Cumhurbaşkanı kim olacak?
Hangi parti ne kadar oy alacak?
Meclise hangi siyasi partiler girecek?
Seçmenin kullanacağı oy durumuna göre yukarıdaki soruların cevapları yarın netleşecek.
Peki, oy nedir? Ve kimlere oy vermeliyiz?
“Görüş” ve “Düşünce” anlamına gelen oy, aynı zamanda “vekâlet verme” ve “akit yapmaktır.” Dolayısıyla seçmen kime oy verirse beş yıl boyunca düşüncesinin vekâletini ona vermiş olur. Bundan dolayı seçmen oyunu kullanmadan önce iyi düşünmeli ve gelecek beş yılın dünya-ahret hesabını iyi yapmalıdır.

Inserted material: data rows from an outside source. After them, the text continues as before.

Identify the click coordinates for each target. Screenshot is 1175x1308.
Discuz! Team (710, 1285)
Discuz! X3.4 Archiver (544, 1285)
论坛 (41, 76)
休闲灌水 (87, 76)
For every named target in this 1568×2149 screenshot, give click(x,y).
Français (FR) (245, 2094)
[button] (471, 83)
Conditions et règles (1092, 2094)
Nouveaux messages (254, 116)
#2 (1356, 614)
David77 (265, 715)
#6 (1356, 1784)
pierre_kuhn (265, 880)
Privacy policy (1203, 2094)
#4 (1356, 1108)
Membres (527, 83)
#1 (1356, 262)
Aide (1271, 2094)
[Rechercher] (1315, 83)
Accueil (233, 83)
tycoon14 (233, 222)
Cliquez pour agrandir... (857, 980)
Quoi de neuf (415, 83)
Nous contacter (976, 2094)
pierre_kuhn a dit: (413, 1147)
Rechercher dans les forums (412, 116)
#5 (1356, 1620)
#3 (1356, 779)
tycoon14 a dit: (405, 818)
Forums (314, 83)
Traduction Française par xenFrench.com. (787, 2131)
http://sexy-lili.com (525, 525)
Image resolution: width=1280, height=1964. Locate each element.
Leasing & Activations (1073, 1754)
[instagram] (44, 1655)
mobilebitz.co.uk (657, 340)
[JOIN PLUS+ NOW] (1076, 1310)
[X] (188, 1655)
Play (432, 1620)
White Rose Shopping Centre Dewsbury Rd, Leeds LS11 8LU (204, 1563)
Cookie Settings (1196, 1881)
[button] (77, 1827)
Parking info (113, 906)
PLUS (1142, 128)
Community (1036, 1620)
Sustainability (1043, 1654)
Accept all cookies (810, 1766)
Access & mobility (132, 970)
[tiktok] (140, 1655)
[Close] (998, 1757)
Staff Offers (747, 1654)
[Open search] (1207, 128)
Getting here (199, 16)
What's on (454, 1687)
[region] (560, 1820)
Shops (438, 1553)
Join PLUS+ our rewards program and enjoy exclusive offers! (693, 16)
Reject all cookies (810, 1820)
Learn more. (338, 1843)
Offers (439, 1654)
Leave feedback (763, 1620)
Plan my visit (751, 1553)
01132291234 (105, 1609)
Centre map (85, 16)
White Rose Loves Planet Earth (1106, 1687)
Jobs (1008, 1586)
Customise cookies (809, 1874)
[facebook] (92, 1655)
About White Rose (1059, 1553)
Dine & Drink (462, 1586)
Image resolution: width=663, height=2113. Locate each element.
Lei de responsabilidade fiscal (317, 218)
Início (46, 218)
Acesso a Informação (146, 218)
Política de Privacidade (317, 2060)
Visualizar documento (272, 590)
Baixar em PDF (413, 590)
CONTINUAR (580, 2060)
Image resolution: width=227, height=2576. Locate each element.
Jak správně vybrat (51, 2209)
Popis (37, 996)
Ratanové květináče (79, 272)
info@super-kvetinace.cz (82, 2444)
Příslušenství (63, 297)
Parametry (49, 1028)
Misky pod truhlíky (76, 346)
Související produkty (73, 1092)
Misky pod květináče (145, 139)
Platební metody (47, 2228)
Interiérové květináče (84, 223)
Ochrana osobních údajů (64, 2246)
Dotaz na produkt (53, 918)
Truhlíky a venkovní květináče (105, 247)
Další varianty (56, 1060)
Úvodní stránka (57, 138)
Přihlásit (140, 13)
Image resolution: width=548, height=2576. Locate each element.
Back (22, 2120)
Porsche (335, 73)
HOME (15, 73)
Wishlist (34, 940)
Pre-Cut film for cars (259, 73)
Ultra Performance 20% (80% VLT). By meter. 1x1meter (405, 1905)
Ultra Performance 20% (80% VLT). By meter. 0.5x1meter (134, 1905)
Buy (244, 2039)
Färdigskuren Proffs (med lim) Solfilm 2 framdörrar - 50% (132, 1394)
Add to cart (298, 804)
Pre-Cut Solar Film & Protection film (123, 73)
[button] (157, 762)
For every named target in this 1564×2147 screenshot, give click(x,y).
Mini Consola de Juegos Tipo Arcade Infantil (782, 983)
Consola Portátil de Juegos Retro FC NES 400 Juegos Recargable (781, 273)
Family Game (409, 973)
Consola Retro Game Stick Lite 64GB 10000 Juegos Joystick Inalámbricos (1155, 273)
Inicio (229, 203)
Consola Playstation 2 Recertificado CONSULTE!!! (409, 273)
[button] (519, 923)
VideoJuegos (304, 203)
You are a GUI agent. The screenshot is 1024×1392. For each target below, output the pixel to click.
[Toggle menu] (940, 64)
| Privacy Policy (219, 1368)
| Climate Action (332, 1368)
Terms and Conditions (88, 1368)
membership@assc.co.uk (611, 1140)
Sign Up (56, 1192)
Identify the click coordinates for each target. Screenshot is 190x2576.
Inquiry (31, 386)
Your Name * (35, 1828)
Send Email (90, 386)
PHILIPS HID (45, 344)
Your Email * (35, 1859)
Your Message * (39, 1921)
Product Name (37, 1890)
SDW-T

Seçilen adayların yapacakları her türlü müspet veya menfi işten, aynı zamanda seçmen de sorumludur. Binaenaleyh seçilen vekil, rüşvet yediğinde, adam kayırdığında veya inancımıza aykırı bir konuda rey kullandığında, vebalinde seçmen de pay sahibidir. Tersi olduğu durumlarda bu kez mükâfat sahibi olur.
İkinci soruya gelince: Kimler toplumumuzun dünya ve ahiret menfaatlerini, şahsının ve partisinin menfaatinden üstün tutuyorsa oyumuzu onlara vermeliyiz. Kim toplumumuzun maddi ve manevi inşası için gayretle çalışıyorsa oyumuzu onlara vermeliyiz. Kimlere malımızı ve mahremlerimizi gönül rahatlığıyla teslim edebiliyorsak oyumuzu onlara vermeliyiz… Hâsılı Allah`ın rızası, ülkenin menfaati ve ümmetin çıkarını her şeyin üstünde tutan namzetlere oy vermeliyiz.
Mezkûr özelliklerin çoğunu HÜDA PAR adaylarında gördüğüm için gönül rahatlığıyla oyumu HÜDA PAR`a vereceğim.
Ülkenin iç ve dış sorunları ile ilgili HÜDA PAR`ın verdiği çözüm önerileri hep isabetli olmuştur. Büyük şeytan ABD, terör şebekesi israil ve emperyalist AB ile olan diyalogların ölçüsü, Suriye meselesi, FETÖ ve Çözüm süreci konuları bunun en belirgin örnekleridir.
Ayrıca HÜDA PAR`ın Kürt meselesi, yeni anayasa, dış politika, toplumun manevi inşası ve aile kurumu… gibi konularla ilgili çözüm önerileri takdire şayandır.
Birileri; “Bahsettiğiniz konularda zaten işler yolundadır ve toplumun bir sorunu da yoktur” diyebilir. Ancak gerçekler hiç de öyle değildir. Sıraladığımız başlıkları uzun uzun yazmayacağım sadece aile kurumu ile ilgili somut bir örnekle yetineceğim.
Türkiye İstatistik Kurumu (TÜİK)`in verilerine göre 2004`te 91 bin 22 olan boşanan çift sayısı, 13 yıl sonra 2017`de yüzde 37 artışla 128 bin 411`e yükselmiş. Diğer başlıkları da bu çerçevede değerlendirmeyi size bırakıyorum. Keşke basın gücü ile kamuoyunda oluşturulan algı gerçek olsaydı demekle yetineyim.
HÜDA PAR`ın ilkeli duruşu, siyasi rakiplerine karşı adil oluşu ve toplumumuzun maslahatı söz konusu olduğunda ciddi siyasi riskler aldığına hepimiz şahidiz. Bundan dolayı birçok seçmenin gönlünde taht kurmuş ve alternatif bir siyasi parti olduğunu ispatlamıştır.
Dolayısıyla bize düşen topluma hizmeti ibadet olarak bilen ve bu çerçevede siyaset yapan HÜDA PAR namzetlerini desteklemek ve sahiplenmektir. Bu destek toplum olarak bizim için bir fırsat Hür adaylar için ise bir şans olmalıdır.